╭─ Extracted records

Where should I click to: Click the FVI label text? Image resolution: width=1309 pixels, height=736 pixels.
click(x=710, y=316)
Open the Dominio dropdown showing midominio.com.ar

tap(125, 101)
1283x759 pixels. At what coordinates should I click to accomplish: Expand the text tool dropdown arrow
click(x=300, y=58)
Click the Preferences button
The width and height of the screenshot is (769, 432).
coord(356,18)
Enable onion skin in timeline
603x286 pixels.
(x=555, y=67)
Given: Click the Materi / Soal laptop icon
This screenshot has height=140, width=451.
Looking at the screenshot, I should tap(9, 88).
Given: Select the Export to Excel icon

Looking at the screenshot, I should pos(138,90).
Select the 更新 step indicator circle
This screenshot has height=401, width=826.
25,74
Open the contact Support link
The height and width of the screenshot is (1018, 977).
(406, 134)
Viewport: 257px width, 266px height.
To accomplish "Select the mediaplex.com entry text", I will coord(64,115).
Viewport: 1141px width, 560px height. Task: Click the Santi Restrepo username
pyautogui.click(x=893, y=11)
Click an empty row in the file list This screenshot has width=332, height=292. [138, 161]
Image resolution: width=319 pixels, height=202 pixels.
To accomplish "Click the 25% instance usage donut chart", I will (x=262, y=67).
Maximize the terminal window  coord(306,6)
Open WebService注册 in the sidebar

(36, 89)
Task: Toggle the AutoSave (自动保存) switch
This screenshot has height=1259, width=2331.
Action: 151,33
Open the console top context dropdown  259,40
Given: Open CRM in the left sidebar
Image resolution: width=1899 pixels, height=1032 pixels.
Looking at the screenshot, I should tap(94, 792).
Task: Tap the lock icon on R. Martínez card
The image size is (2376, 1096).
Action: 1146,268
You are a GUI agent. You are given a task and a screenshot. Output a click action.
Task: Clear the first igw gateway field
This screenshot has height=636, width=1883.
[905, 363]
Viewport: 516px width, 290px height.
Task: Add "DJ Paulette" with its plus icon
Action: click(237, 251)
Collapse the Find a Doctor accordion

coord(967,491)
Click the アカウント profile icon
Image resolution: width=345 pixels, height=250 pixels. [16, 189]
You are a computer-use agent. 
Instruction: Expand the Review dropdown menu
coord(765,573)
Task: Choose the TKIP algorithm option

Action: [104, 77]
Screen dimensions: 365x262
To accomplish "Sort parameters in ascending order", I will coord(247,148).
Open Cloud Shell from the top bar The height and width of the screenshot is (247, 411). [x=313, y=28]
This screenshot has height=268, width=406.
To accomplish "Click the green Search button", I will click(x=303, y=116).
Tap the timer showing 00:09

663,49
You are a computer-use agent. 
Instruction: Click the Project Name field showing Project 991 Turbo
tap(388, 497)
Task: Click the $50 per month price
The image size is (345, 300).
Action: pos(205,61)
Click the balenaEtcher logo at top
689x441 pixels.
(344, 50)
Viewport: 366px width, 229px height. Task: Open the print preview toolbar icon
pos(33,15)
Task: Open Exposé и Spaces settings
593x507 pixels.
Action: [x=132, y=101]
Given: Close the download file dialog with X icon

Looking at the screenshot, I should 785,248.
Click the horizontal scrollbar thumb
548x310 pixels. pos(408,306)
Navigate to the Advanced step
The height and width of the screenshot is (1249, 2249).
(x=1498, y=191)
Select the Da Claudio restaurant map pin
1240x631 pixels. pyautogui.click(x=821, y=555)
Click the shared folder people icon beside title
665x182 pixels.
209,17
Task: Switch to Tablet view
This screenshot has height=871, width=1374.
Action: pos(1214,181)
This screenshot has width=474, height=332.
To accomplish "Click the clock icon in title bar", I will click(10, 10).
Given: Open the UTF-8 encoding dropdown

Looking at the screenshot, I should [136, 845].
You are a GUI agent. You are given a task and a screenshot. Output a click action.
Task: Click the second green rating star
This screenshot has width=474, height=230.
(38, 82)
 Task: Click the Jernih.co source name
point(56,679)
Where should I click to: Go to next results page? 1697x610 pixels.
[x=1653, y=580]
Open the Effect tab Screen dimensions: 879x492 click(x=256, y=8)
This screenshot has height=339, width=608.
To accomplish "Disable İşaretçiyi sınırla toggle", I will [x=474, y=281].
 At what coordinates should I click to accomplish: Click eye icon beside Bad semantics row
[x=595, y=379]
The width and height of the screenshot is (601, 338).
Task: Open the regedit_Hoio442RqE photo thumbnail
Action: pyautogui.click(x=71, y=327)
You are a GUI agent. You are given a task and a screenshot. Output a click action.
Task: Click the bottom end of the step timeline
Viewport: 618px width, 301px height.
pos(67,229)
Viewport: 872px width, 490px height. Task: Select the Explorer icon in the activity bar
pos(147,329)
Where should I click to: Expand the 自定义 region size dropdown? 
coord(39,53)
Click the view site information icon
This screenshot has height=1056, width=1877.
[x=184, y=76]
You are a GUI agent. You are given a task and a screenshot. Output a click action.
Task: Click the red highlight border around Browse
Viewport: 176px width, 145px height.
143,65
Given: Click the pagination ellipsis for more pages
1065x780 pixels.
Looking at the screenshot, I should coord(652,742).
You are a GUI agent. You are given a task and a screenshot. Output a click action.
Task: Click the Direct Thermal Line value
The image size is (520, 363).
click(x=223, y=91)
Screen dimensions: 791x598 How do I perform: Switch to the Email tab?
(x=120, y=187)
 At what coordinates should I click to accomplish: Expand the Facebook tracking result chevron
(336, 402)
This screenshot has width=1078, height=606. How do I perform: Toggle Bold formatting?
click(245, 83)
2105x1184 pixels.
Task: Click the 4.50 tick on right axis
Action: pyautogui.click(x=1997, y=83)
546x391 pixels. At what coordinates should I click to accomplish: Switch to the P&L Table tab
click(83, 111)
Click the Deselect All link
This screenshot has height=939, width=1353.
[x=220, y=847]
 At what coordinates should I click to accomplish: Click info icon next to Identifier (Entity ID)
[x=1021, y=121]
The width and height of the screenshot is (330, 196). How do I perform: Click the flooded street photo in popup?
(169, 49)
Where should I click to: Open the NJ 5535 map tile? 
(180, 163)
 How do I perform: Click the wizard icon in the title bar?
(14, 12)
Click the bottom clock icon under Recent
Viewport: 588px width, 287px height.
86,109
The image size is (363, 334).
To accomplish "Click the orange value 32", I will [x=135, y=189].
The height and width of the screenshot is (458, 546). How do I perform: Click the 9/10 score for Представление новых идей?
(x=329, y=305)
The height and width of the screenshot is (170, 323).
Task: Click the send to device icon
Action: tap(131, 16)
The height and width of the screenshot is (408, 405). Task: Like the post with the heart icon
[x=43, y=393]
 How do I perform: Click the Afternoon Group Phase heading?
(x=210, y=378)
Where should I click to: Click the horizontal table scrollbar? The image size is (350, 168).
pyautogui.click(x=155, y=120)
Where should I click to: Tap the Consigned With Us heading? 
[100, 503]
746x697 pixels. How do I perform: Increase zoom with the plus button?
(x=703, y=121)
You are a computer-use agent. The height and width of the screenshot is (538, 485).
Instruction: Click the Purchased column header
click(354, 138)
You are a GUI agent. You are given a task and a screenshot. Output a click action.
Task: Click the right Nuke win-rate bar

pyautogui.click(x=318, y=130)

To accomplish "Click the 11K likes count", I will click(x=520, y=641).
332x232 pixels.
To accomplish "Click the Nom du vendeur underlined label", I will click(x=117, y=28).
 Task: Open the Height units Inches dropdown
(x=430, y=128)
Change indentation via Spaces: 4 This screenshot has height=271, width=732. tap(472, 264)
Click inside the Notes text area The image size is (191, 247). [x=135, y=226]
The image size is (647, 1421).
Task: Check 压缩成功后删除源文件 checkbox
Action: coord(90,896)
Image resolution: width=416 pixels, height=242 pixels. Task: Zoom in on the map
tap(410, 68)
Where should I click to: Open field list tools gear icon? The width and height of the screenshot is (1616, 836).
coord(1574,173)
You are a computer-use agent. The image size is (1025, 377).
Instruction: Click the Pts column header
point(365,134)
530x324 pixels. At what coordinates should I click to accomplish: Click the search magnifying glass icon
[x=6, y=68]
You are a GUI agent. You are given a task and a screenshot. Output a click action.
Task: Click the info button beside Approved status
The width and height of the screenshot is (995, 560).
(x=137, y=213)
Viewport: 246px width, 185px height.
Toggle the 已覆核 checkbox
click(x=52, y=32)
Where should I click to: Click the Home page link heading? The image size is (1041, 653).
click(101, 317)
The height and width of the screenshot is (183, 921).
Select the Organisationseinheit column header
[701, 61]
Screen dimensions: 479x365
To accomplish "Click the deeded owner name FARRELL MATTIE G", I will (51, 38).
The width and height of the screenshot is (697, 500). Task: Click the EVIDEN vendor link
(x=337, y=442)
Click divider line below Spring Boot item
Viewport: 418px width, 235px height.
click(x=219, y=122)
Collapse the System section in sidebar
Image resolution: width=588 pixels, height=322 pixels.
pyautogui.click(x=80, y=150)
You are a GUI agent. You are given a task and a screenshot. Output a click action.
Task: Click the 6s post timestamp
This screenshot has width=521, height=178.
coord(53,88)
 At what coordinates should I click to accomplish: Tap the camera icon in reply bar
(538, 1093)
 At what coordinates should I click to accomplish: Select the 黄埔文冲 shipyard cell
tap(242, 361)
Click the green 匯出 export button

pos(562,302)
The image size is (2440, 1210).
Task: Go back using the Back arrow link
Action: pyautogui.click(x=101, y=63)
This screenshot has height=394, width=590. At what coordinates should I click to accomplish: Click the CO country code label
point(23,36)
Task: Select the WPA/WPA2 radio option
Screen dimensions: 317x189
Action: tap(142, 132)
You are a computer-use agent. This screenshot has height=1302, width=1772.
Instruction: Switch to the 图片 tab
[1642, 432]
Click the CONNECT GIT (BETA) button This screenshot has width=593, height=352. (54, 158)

╰─

#### [Problem to work on]
Copy out the data above line for line, from its first line through the line containing "I will coord(64,115).", with both of those lines included.

#### [Written reply]
Where should I click to: Click the FVI label text? Image resolution: width=1309 pixels, height=736 pixels.
click(x=710, y=316)
Open the Dominio dropdown showing midominio.com.ar

tap(125, 101)
1283x759 pixels. At what coordinates should I click to accomplish: Expand the text tool dropdown arrow
click(x=300, y=58)
Click the Preferences button
The width and height of the screenshot is (769, 432).
coord(356,18)
Enable onion skin in timeline
603x286 pixels.
(x=555, y=67)
Given: Click the Materi / Soal laptop icon
This screenshot has height=140, width=451.
Looking at the screenshot, I should tap(9, 88).
Given: Select the Export to Excel icon

Looking at the screenshot, I should pos(138,90).
Select the 更新 step indicator circle
This screenshot has height=401, width=826.
25,74
Open the contact Support link
The height and width of the screenshot is (1018, 977).
(406, 134)
Viewport: 257px width, 266px height.
To accomplish "Select the mediaplex.com entry text", I will coord(64,115).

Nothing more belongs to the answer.